------ Exercise text
After several weeks of trying to make up for my disappointment with a series of other vaguely unsatisfactory plans, I realised I was in need of some proper income and ended up going back to the corporate job I had so triumphantly left, now sheepish and poorly. I even moved from a freelance contract to a permanent contract, thereby decreasing my independence and my income and increasing my already rampant self-loathing. 

Three days later I found myself at the company’s paltry Christmas party, at my lowest and most dejected. I couldn’t understand how my plans had fallen so flat on their face and kept thinking of the ‘other’ me in the alternate reality and what she would have been doing at that moment. Sipping from a coconut from on a lush tropical beach surrounded by inspiring entrepreneurs, probably. Rather than glugging horrible white wine in a strange freezing warehouse just outside of Utrecht surrounded by overly-excited interns. As a result of this incessant internal punishment I was putting myself through, I made the most of that horrible white wine and ended up making the unlikely (read: drunk) decision to continue to an afterparty with a bunch of people I didn’t really know. And then I ended up kissing a colleague. Could I sink any lower? Getting drunk at a Christmas party and kissing a colleague on the dance floor? What a cliché.
------------
▶ _Brief A_: Could you repeat, word for word, the part of the Christmas party story starting at "After several weeks" and ending at "already rampant self-loathing."?
▶ _Brief B_: What comes next in the Christmas party story? Continue it from its last sentence.
------ Data excerpt
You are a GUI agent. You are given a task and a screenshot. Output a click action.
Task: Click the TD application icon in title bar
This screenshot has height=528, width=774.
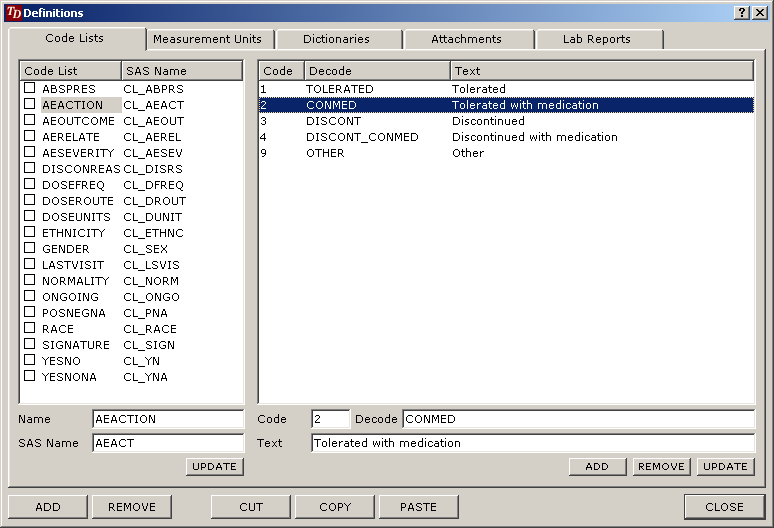13,13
------------
▶ _Response box A_:
After several weeks of trying to make up for my disappointment with a series of other vaguely unsatisfactory plans, I realised I was in need of some proper income and ended up going back to the corporate job I had so triumphantly left, now sheepish and poorly. I even moved from a freelance contract to a permanent contract, thereby decreasing my independence and my income and increasing my already rampant self-loathing.

▶ _Response box B_:
Only it didn’t quite work out like that.  Because that colleague turned out to be the love of my life and the exact person I needed for a spectrum of reasons. He has given me more and taught me more and healed me more than I ever could have hoped for. We now have two gorgeous daughters together and a life full of laughter and love.

(Side note: in reference to the series of other vaguely unsatisfactory plans that I made in lieu of going to Bali, one of them was a detox yoga retreat in Ibiza which would have been disastrous (I don’t deal well with Hanger) had I not met one of my now-best-friends there, who also happens to live five minutes from me in Amsterdam. And in reference to the moving from a freelance to a permanent contract, this enabled me to buy an apartment which freelancing never would have done and give myself the base that I needed to feel settled and safe.)

It’s a slightly lengthy and meandering tale, one which you could see from a number of different perspectives. A too-long anecdote, definitely. A random collection of coincidences, maybe. Or perhaps a disconnected series of events and just another example of how life rarely goes to plan. But to me this is the story of how a gluten intolerance, a pesky volcano and some horrible white wine led me to exactly where I needed to be - and to who I needed to be with. To me this is a story of Grace. 

And when I think of how my life has played out - exactly NOT to plan - I realise this has happened a lot. This intervention of grace, which says ‘I know you think you know what you want, but I’m going to lead you to what you need’. Which says; ‘please bear with me because although it looks like everything has gone to shit, this will all conspire together for good soon’. Which says; ‘I know you love to be in control and know what’s coming next, but just let me take over for a bit and I’ll make it better for you’.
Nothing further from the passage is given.